══ Records to process ══

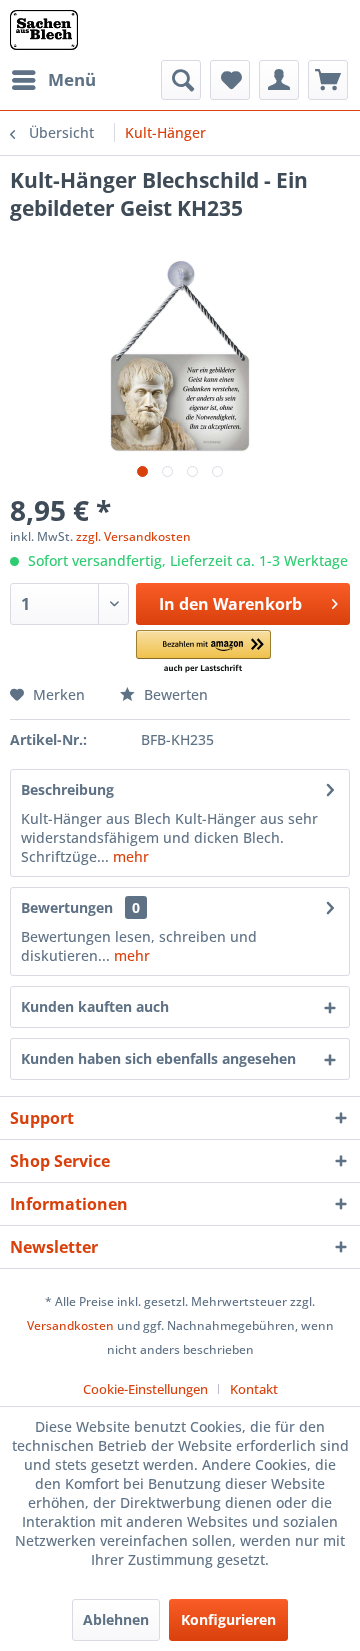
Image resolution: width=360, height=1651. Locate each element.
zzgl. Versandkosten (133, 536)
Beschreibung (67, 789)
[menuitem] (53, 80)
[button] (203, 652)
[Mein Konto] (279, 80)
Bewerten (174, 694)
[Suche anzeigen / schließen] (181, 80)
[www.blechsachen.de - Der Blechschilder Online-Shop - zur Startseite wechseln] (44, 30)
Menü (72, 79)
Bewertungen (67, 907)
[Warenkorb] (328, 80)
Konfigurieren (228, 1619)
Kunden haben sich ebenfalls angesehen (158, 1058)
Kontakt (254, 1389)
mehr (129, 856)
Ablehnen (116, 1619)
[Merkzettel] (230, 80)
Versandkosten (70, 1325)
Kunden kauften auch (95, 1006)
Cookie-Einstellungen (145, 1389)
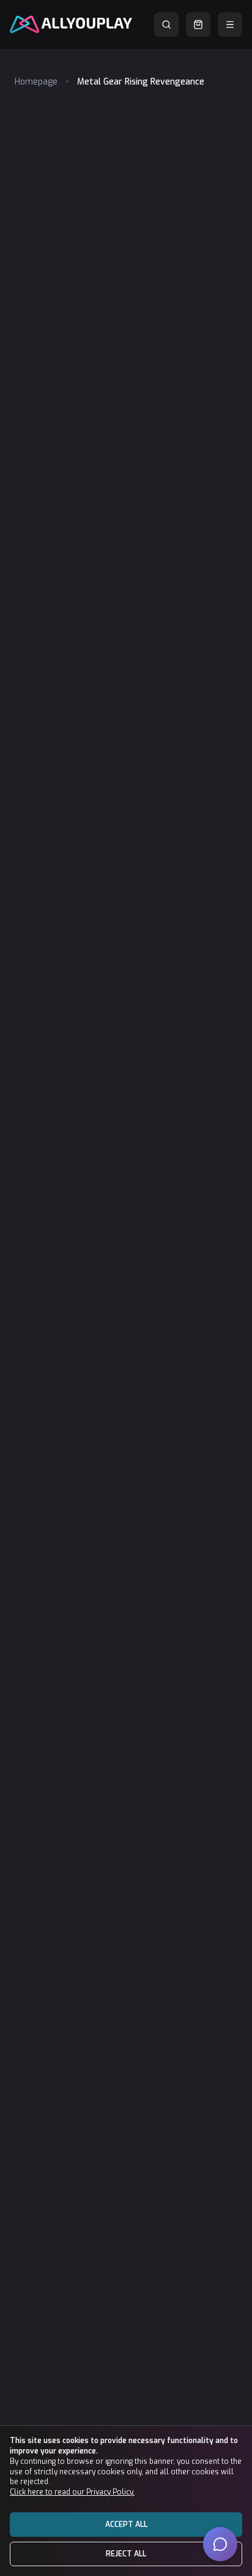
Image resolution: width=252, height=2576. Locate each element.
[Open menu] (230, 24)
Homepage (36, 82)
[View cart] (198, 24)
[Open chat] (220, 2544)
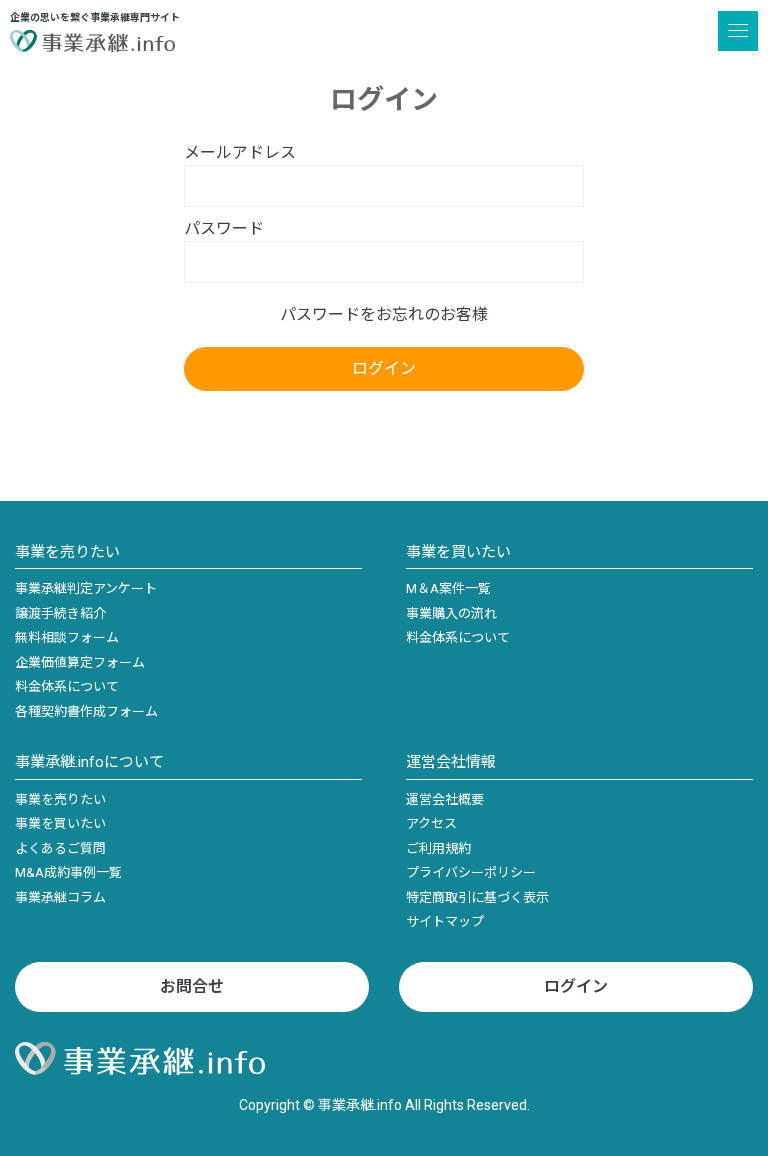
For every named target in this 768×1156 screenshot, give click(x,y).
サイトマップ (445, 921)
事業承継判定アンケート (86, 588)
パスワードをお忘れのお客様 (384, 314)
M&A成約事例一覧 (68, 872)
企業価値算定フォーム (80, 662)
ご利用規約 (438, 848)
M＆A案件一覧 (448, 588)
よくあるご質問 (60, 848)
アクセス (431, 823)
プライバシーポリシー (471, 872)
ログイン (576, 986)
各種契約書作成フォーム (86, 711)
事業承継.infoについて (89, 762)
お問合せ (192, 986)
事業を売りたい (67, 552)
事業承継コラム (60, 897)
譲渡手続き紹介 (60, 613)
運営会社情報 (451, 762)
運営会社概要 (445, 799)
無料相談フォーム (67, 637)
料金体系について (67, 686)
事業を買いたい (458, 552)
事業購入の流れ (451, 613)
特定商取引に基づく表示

═══

Aim of the exercise >>
Would you output each entry exactly and leave the pictures behind?

Task output >>
Image resolution: width=360, height=1651. Locate each element.
zzgl. Versandkosten (133, 536)
Beschreibung (67, 789)
[menuitem] (53, 80)
[button] (203, 652)
[Mein Konto] (279, 80)
Bewerten (174, 694)
[Suche anzeigen / schließen] (181, 80)
[www.blechsachen.de - Der Blechschilder Online-Shop - zur Startseite wechseln] (44, 30)
Menü (72, 79)
Bewertungen (67, 907)
[Warenkorb] (328, 80)
Konfigurieren (228, 1619)
Kunden haben sich ebenfalls angesehen (158, 1058)
Kontakt (254, 1389)
mehr (129, 856)
Ablehnen (116, 1619)
[Merkzettel] (230, 80)
Versandkosten (70, 1325)
Kunden kauften auch (95, 1006)
Cookie-Einstellungen (145, 1389)
Image resolution: width=252, height=2576. Locate each element.
[Open menu] (230, 24)
Homepage (36, 82)
[View cart] (198, 24)
[Open chat] (220, 2544)
For every named target in this 768×1156 screenshot, give click(x,y).
サイトマップ (445, 921)
事業承継判定アンケート (86, 588)
パスワードをお忘れのお客様 (384, 314)
M&A成約事例一覧 (68, 872)
企業価値算定フォーム (80, 662)
ご利用規約 (438, 848)
M＆A案件一覧 (448, 588)
よくあるご質問 (60, 848)
アクセス (431, 823)
プライバシーポリシー (471, 872)
ログイン (576, 986)
各種契約書作成フォーム (86, 711)
事業承継.infoについて (89, 762)
お問合せ (192, 986)
事業を売りたい (67, 552)
事業承継コラム (60, 897)
譲渡手続き紹介 (60, 613)
運営会社情報 (451, 762)
運営会社概要 (445, 799)
無料相談フォーム (67, 637)
料金体系について (67, 686)
事業を買いたい (458, 552)
事業購入の流れ (451, 613)
特定商取引に基づく表示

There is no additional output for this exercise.